Elle évite aussi de donner l’impression que toute l’histoire est incompréhensible. L’enfant sait précisément quelle information ajouter pour poursuivre l’échange.

Utiliser les récits du quotidien

Une photo, un dessin ou un objet rapporté peut soutenir la narration. Vous pouvez commenter : « Sur cette photo, je vois Nora près du toboggan. Que s’est-il passé après ? » Le support aide à retrouver le contexte, sans garantir que le récit deviendra immédiatement complet.

Phrases utiles

  • « Qui est “il” dans ton histoire ? »
  • « Quand tu dis “là-bas”, tu parles de quel endroit ? »
  • « J’ai compris ce qui s’est passé. Qui était avec toi ? »
  • « Tu parles du ballon ou d’un autre objet ? »
  • « D’accord, c’était dans la cour avec Sam. Et après ? »
  • « Je n’étais pas là : quelle information m’aiderait à comprendre ? »

Les réactions qui aident moins

  • Dire seulement « raconte mieux » : l’enfant ne sait pas nécessairement ce qu’il doit modifier.
  • Enchaîner de nombreuses questions : il peut perdre le fil de son histoire ou avoir l’impression de subir un interrogatoire.
  • Corriger d’abord la forme de ses phrases : mieux vaut comprendre son idée avant de revenir, si nécessaire, sur la formulation.
  • Deviner toute l’histoire à sa place : proposer plusieurs réponses trop vite lui laisse peu d’espace pour chercher le repère manquant.
  • Exiger systématiquement un récit complet : tous les échanges ordinaires n’ont pas besoin de devenir un exercice de narration.

Si vous êtes pressé ou indisponible, vous pouvez aussi le dire simplement : « Je veux comprendre, mais je ne peux pas poser toutes mes questions maintenant.

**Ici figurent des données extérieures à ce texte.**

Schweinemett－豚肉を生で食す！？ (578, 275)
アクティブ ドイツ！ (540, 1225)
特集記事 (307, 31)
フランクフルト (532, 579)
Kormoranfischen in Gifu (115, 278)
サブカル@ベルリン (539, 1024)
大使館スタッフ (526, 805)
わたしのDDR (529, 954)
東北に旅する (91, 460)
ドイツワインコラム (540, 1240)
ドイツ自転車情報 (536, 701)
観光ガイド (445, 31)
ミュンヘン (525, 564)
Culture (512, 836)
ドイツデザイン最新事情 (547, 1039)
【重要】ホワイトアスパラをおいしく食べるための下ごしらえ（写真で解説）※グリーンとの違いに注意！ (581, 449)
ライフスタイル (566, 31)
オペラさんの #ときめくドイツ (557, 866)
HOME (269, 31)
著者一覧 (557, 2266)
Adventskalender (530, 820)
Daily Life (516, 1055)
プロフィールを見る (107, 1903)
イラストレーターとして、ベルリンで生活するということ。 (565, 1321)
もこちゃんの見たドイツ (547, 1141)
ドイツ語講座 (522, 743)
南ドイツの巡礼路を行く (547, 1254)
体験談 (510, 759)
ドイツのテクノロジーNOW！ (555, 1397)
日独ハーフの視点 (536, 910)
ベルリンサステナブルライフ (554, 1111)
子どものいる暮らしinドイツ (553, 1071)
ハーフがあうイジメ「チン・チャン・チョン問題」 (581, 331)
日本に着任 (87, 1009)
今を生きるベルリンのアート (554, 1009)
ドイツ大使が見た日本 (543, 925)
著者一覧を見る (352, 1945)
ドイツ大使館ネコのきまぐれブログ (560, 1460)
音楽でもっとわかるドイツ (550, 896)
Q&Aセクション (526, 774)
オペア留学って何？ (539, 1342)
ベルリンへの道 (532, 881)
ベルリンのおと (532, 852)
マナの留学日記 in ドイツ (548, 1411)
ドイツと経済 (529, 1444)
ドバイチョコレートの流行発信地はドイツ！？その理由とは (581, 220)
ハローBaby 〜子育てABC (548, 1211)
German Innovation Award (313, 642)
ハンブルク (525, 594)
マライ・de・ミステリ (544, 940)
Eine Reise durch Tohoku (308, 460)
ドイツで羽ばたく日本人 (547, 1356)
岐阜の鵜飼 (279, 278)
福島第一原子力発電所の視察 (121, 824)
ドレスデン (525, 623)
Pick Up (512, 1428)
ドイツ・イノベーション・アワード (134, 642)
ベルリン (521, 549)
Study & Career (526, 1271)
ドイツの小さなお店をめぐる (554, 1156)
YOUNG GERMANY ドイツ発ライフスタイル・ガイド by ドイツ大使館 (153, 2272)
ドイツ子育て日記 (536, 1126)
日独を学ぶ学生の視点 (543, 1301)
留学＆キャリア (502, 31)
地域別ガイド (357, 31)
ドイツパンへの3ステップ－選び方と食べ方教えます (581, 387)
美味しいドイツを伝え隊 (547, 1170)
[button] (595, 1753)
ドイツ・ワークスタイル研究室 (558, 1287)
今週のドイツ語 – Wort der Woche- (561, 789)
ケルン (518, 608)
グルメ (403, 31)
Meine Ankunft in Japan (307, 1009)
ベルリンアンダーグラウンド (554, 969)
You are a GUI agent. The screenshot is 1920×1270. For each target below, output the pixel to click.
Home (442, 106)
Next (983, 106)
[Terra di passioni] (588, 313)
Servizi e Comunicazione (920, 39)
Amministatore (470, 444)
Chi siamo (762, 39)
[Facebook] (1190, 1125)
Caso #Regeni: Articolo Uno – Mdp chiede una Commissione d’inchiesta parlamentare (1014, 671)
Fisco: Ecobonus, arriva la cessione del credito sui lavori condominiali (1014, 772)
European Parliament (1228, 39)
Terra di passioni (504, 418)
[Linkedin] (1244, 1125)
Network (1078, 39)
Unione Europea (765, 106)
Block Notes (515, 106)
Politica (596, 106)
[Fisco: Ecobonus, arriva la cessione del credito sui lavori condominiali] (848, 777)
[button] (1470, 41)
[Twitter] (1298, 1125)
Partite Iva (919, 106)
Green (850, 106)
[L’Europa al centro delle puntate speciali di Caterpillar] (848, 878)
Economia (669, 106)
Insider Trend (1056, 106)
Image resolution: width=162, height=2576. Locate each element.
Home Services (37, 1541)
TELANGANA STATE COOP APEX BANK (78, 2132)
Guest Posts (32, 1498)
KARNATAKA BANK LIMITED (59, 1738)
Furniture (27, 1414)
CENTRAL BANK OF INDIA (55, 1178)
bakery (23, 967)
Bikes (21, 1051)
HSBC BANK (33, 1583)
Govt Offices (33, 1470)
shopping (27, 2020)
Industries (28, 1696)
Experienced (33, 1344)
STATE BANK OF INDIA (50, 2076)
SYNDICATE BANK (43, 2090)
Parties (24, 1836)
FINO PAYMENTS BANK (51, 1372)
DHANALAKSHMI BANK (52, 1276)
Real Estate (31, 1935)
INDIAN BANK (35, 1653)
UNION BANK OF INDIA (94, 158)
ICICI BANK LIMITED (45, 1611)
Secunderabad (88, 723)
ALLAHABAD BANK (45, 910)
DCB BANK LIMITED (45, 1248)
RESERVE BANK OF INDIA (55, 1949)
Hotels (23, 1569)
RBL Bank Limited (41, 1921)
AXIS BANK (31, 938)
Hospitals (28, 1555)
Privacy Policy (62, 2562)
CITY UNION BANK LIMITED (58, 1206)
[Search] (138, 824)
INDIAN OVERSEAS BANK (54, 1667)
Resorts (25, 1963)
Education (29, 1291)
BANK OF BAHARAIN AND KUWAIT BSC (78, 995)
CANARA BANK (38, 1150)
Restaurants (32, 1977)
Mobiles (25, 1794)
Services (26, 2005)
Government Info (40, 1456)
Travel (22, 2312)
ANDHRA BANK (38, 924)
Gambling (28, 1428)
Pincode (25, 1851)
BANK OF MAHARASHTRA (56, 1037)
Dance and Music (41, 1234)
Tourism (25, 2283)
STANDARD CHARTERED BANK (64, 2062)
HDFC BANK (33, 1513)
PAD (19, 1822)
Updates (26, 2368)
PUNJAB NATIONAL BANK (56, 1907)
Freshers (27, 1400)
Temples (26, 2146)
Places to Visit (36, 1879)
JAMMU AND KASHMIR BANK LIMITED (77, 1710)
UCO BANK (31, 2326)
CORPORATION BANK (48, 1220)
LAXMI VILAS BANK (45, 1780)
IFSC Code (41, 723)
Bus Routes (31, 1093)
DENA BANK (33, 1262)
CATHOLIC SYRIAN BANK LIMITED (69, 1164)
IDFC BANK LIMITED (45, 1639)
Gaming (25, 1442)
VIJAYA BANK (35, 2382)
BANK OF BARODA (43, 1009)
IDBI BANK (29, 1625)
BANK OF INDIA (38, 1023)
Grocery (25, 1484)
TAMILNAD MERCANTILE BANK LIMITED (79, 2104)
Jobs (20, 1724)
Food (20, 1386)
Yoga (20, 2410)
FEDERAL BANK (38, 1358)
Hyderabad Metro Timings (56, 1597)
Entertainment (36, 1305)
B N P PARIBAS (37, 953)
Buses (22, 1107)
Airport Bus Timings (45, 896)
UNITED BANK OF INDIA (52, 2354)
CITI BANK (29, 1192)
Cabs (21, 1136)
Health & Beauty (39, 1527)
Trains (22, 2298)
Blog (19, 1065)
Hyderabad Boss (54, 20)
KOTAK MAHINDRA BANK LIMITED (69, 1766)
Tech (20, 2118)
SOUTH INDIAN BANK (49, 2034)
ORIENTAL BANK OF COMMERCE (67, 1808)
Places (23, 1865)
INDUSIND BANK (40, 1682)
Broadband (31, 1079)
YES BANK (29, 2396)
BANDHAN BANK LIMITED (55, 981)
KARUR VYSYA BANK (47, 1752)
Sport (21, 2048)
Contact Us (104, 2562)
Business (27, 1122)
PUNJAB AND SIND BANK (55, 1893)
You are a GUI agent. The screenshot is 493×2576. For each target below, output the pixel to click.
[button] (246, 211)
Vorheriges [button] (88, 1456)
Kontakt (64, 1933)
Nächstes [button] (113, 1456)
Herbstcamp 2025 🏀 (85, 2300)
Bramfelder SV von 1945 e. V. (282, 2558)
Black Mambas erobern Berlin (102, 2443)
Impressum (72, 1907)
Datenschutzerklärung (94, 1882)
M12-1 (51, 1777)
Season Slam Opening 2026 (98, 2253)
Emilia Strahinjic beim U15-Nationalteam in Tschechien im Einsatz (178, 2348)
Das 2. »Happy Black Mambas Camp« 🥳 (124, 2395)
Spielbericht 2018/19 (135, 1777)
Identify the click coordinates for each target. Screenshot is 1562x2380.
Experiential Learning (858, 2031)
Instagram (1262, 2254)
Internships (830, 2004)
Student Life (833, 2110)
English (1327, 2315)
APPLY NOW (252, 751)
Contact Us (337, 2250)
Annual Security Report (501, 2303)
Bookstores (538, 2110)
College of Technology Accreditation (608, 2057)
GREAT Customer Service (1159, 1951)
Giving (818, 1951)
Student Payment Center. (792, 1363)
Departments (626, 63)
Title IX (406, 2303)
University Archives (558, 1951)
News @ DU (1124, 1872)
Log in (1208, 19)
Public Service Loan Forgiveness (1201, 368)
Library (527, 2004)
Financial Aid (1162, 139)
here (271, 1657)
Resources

Nous reprendrons ton histoire après le repas. »

Quand s’inquiéter ?

Un récit parfois difficile à suivre ne permet pas, à lui seul, de conclure à une difficulté particulière. Si votre enfant est très souvent difficile à comprendre dans différentes situations, si les échanges provoquent une forte frustration ou si d’autres aspects de sa communication vous préoccupent, parlez-en à un professionnel qui le connaît, comme son médecin ou un orthophoniste. Il pourra écouter vos observations et apprécier la situation dans son ensemble, sans tirer de conclusion à partir d’un seul exemple.

Sources et repères professionnels

  • Department for Education (Angleterre) — Development Matters — Communication and language / Literacy: repères institutionnels sur le développement progressif du langage, de l’écoute et des récits.
  • ASHA — Communication Milestones: 4 to 5 Years: repères complémentaires sur les compétences de communication et les échanges avec l’adulte.